Ryan Gosling, Brian Helgeland ed Emily Blunt contro l’algoritmo di Netfllix, utilizzato per testare il possibile successo o fallimento di un progetto cinematografico. In un’intervista con Inverse, il regista de Il destino di un cavaliere ha rivelato dell’esistenza di un sequel mai realizzato della pellicola con Heath Ledger.
Il destino di un film di successo
Dopo la morte premature scomparsa dell’attore nel 2008, il progetto è andato avanti fino ad approdare sulla scrivania di Netflix… Dove però è stato bocciato dal ‘famigerato’ algoritmo. “L’ho proposto alla Sony perché ne detiene i diritti, e sembrava che fossero interessati a realizzarlo con Netflix, distribuendolo come film di Netflix”, ha spiegato Brian Helgeland. “Mi risulta che Netflix abbia testato l’idea del sequel attraverso i suoi algoritmi, che hanno indicato che non avrebbe avuto successo. ‘Il destino di un cavaliere’ sembra diventare sempre più popolare ogni anno che passa; è una cosa stranissima”. Sulla questione e in altri contesti sono intervenuti anche Ryan Gosling ed Emily Blunt. I due attori sono stati intervistati da Vanity Fair in occasione dell’uscita di Fall Guy, il nuovo film di David Leitch che arriverà nelle sale il primo maggio.

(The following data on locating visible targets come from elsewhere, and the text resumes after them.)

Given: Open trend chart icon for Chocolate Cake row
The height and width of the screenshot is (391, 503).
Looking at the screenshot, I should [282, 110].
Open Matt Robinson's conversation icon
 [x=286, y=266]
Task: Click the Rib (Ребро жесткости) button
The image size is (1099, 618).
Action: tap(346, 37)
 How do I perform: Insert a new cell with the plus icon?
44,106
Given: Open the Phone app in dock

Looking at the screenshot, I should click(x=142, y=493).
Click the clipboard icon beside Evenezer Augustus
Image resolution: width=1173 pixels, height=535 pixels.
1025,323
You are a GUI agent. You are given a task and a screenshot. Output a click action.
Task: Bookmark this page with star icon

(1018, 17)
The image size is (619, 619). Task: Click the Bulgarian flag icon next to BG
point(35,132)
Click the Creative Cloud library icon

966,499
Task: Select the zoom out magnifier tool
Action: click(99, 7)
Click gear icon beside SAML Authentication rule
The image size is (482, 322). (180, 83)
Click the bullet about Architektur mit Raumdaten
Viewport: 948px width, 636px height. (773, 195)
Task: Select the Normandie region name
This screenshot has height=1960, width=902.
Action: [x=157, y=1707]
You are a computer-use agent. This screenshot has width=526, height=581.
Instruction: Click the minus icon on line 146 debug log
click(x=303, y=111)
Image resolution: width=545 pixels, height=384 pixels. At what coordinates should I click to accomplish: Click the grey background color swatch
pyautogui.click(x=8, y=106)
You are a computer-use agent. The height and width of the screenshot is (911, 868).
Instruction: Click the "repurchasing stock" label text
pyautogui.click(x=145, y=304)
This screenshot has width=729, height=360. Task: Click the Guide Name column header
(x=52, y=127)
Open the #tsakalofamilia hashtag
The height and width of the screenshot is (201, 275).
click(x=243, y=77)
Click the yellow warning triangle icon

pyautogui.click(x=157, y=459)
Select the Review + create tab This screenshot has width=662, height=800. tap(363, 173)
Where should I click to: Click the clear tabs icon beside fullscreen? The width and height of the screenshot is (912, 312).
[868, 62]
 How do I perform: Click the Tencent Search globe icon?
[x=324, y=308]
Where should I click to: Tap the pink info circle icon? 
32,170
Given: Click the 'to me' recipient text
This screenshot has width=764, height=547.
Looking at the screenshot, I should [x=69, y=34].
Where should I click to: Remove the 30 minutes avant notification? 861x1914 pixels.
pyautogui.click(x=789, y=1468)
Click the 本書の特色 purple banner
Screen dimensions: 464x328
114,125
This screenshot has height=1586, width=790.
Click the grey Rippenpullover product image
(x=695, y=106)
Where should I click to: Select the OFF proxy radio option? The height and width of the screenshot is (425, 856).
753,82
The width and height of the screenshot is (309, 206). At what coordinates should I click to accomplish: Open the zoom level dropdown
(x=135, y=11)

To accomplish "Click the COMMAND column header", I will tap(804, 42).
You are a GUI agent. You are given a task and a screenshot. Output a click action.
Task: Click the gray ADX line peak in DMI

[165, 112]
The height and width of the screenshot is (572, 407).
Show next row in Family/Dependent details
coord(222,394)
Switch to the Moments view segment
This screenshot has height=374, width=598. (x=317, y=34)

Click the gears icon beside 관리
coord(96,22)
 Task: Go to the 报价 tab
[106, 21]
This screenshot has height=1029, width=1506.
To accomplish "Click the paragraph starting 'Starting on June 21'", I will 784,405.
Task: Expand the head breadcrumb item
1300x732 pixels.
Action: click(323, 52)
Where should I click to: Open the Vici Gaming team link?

Alla domanda su come sia cambiata l’industria cinematografica in questi ultimi venti anni, l’attrice ha commentato: “Molte cose si sono evolute in modo importante e utile. Penso che per tanto tempo certi comportamenti siano stati normalizzati e considerati accettabili, e come donne siamo state tutte vittime: ecco perché il Me Too è un movimento dal valore incommensurabile. Penso che ci sia ancora del lavoro da fare”.
i grandi film diventeranno ‘anomalie’
Subito dopo Emily Blunt ha sottolineato: “Alcune novità mi frustrano: gli algoritmi, per esempio. Odio quella caz** di parola! Come si può associarla all’arte e ai contenuti? Come possiamo lasciare che determini che cosa avrà successo e che cosa no? Mi spiego con un esempio. Ho partecipato a un film di tre ore su un fisico, che ha avuto l’impatto che ha avuto: probabilmente gli algoritmi non l’avrebbero colto. La mia speranza è che non si considerino ‘Oppenheimer’ e progetti simili delle ‘anomalie’… che si smetta di tradurre l’esperienza creativa in diagrammi”. Anche Ryan Gosling è intervenuto sull’argomento, appoggiando la collega. “Non si può battere un algoritmo nel suo lavoro”, ha precisato l’attore. “E questo, paradossalmente, mi costringe a essere più umano, a scegliere progetti ‘fatti a mano’. Come ‘The Fall Guy’, che si basa su esperienze personali, sulle nostre impronte e sulle nostre storie, che abbiamo riversato nei personaggi”.